━━ TEXT EXTRACT

Manufacturing, banking, and retail reports were mixed. Commercial construction conditions
remained poor. Winter weather did have an adverse impact on several businesses in the
region. Businesses in retail and construction saw less customer traffic than usual, and many
firms across several industries temporarily closed operations because of severe winter
weather during the survey period.
While hints of future improvement can be found in this report (for example, new orders in
manufacturing increased slightly), little suggested conditions would change in the near
future. In the current environment, contacts remained reluctant to forecast future economic
conditions--most are basing future decisions on the expectation that conditions will remain
flat over the next few months. A few firms reported reducing their capital expenditure plans
since the first of the year, but most appear to have adopted a wait-and-see attitude before
changing their budgets.
Labor market conditions have deteriorated since the last report--several manufacturers
reported having reduced their labor forces or planning to do so. The few firms that were
looking for employees reported no trouble in hiring--one contact reported 8,600 applications
for 200 jobs at a new facility that would be opening in the near future.
Manufacturing
In manufacturing, most nondurable goods producers reported flat or slightly increasing
conditions compared with the end of 2002 and reported year-over-year increases in
production and sales for January 2003. Durable goods manufacturers were not so
uniform--some reported year-over-year declines in production and sales while others
reported flat or improving conditions compared with a year ago. While reports on
production and sales varied, reports on other business indicators were more similar. Most
contacts reported idle capacity (some as much as 40 percent or 50 percent), curtailed capital
expenditures, and labor force reductions. Those that increased production did so using
overtime rather than by expanding their labor force. Reports regarding input prices were
mixed, with roughly half our contacts noting significant increases, while the other half
reported flat or declining prices.
Looking forward, most contacts reported flat or slightly increasing new orders, suggesting a
slight pickup in production in the coming months, but most firms were making no plans to
increase their labor force or capital expenditures in the near future. Most contacts reported
that they would be able to respond to a sudden pickup in demand by bringing their idle
capacity on line.
Severe weather curtailed District auto production during the third week of February, closing
several plants in the area for at least one day. Despite these closings, roughly half the
District auto plants reported year-to-date production above 2002 levels, and others reported
year-to-date figures very near 2002 levels.
Demand for steel continued to soften in January and during the first three weeks of
February. Production and sales were slightly down from December 2002 levels but
significantly below January 2002 levels. Steel prices remained under downward pressure
even as the cost of production increased significantly throughout the winter. Many contacts
expect significant reductions in the steel industry's labor force as companies renegotiate
labor contracts. Labor reports were mixed among companies that did not have negotiated
labor contracts: Some reported that they were planning to hire back some of the many
workers they laid off in 2002, while others reported that they would lay off more workers if
conditions in the industry did not improve in the next month.

━━━━
━━ RECORDED INFORMATION

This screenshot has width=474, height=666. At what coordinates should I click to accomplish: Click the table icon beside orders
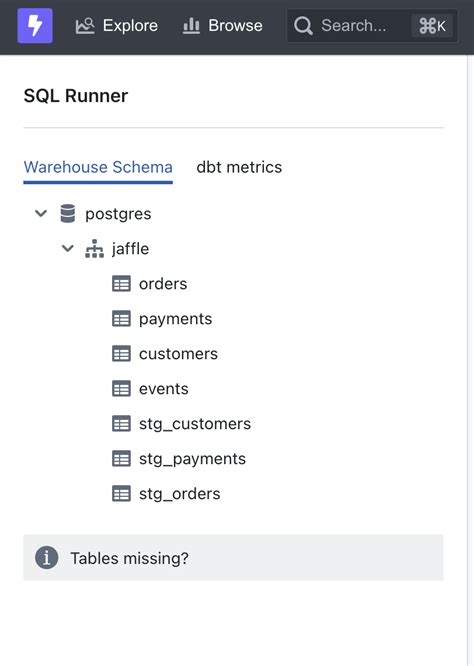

━━━━

### GIVEN PROBLEM:
Please answer these questions from the regional business report:
1. How many applications did one contact receive for 200 jobs at a new facility?
2. How much idle capacity did some manufacturing contacts report?
3. During which week of February did severe weather curtail District auto production?

### PROBLEM SOLUTION:
1. 8,600
2. As much as 40 percent or 50 percent
3. The third week